# Kerodon

$\Newextarrow{\xRightarrow}{5,5}{0x21D2}$

Proposition 1.1.9.10. Let $S_{\bullet }$ be a Kan complex containing a pair of vertices $x,y \in S_0$. Then $x$ and $y$ belong to the same connected component of $S_{\bullet }$ if and only if there exists an edge $e \in S_1$ satisfying $d_0(e) = x$ and $d_1(e) = y$.

Proof. Let $R$ denote the image of the map $(d_0, d_1): S_1 \rightarrow S_0 \times S_0$. According to Remark 1.1.6.23, we can identify $\pi _0( S_{\bullet } )$ with the quotient of $S_{0}$ by the equivalence relation generated by $R$. It will therefore suffice to show that $R$ is already an equivalence relation on $S_0$. To prove this, we must verify three things:

• The relation $R$ is reflexive. This follows from the observation that for every vertex $x \in S_0$, the map $(d_0, d_1)$ carries the degenerate edge $s_0(x)$ to the pair $(x,x) \in S_0 \times S_0$.

* **Data rows**:

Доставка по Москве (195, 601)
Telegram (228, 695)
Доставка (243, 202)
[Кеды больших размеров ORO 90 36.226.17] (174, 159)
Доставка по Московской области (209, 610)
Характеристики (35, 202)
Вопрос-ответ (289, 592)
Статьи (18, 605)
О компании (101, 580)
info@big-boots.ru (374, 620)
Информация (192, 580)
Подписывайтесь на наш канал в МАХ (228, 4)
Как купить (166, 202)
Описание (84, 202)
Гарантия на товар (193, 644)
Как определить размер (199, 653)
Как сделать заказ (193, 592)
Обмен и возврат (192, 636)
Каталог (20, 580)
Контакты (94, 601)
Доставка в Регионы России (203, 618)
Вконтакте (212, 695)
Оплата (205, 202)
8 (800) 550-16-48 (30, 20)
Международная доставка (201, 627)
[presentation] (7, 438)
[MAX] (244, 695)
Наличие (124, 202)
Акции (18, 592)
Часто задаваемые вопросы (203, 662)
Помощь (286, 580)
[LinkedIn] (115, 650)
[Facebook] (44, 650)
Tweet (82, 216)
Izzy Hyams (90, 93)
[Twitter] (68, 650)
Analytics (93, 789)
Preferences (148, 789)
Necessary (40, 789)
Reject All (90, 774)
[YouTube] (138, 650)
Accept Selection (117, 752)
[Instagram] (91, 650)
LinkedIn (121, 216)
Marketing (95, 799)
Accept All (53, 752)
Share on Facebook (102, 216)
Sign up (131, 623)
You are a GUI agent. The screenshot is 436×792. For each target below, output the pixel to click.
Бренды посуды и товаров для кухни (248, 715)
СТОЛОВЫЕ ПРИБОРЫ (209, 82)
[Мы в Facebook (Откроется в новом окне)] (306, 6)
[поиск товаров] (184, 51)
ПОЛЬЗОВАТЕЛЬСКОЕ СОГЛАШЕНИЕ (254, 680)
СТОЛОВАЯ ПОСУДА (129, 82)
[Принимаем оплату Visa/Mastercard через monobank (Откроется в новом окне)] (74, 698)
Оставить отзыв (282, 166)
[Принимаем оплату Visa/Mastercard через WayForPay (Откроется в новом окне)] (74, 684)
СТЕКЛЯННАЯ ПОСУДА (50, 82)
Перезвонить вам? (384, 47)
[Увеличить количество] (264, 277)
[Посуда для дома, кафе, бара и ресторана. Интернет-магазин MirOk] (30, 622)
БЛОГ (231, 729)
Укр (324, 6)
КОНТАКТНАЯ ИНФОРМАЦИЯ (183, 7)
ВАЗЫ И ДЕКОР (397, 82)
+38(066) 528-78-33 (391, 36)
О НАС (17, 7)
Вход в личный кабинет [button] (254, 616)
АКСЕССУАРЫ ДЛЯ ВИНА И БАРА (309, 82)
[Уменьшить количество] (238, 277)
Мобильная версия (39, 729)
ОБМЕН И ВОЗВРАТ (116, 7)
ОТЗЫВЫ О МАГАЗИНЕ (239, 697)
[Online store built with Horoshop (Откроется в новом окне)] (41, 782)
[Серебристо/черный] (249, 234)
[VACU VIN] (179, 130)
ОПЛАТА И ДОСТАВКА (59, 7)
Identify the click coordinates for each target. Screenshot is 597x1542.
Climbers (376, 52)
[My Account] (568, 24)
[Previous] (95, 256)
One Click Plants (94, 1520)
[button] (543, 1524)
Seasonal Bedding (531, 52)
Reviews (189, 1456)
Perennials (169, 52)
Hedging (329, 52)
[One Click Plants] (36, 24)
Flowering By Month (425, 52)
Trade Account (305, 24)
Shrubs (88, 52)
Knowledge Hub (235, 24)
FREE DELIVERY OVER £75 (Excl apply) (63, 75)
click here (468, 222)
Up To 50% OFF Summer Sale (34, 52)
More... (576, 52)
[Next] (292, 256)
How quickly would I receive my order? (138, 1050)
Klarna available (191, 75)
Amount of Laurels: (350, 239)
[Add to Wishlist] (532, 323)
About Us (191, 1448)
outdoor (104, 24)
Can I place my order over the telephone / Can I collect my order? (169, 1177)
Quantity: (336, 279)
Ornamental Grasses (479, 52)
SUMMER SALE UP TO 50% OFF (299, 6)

* **Parts of the exercise**:
- 1) Raise by 56 every coordinate number in the rows between the lines holding "Вход в личный кабинет [button] (254, 616)" and "[Next] (292, 256)", inclusive, and give those rows back in full with the requests kept in place.
- 2) Continue the proof about connected components of a Kan complex from where it stops.

* **Answers to the exercise**:
- 1)
Вход в личный кабинет [button] (310, 672)
АКСЕССУАРЫ ДЛЯ ВИНА И БАРА (365, 138)
[Уменьшить количество] (294, 333)
Мобильная версия (95, 785)
ОБМЕН И ВОЗВРАТ (172, 63)
ОТЗЫВЫ О МАГАЗИНЕ (295, 753)
[Online store built with Horoshop (Откроется в новом окне)] (97, 838)
[Серебристо/черный] (305, 290)
[VACU VIN] (235, 186)
ОПЛАТА И ДОСТАВКА (115, 63)
Identify the click coordinates for each target. Screenshot is 597x1542.
Climbers (432, 108)
[My Account] (624, 80)
[Previous] (151, 312)
One Click Plants (150, 1576)
[button] (599, 1580)
Seasonal Bedding (587, 108)
Reviews (245, 1512)
Perennials (225, 108)
Hedging (385, 108)
[One Click Plants] (92, 80)
Flowering By Month (481, 108)
Trade Account (361, 80)
Shrubs (144, 108)
Knowledge Hub (291, 80)
FREE DELIVERY OVER £75 (Excl apply) (119, 131)
click here (524, 278)
Up To 50% OFF Summer Sale (90, 108)
More... (632, 108)
[Next] (348, 312)

- 2)
• The relation $R$ is symmetric. Suppose that $(x,y) \in R$: that is, there exists an edge $e \in S_1$ satisfying $d_0(e) = x$ and $d_1(e) = y$. Then the tuple $(e, s_0(x), \bullet )$ determines a map of simplicial sets $\sigma _0: \Lambda ^{2}_{2} \rightarrow S_{\bullet }$ (see Exercise 1.1.2.14), which we depict as a diagram

$\xymatrix { & y \ar [dr]^{e} & \\ x \ar@ {-->}[ur] \ar [rr]^{s_0(x)} & & x. }$

Since $S_{\bullet }$ is a Kan complex, we can complete this diagram to a $2$-simplex $\sigma : \Delta ^2 \rightarrow S_{\bullet }$. Then $e' = d_2(\sigma )$ is an edge of $S_{\bullet }$ satisfying $d_0(e') = y$ and $d_1(e') = x$, which proves that the pair $(y,x)$ belongs to $R$.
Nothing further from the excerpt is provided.